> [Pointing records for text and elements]
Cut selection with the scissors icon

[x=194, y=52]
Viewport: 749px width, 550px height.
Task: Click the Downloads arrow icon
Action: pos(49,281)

> [WHAT TO DO] Copy out each line above that contains the string "icon". Only matches with the same case count.

> [SOLUTION FOR THIS PROBLEM]
Cut selection with the scissors icon
Task: Click the Downloads arrow icon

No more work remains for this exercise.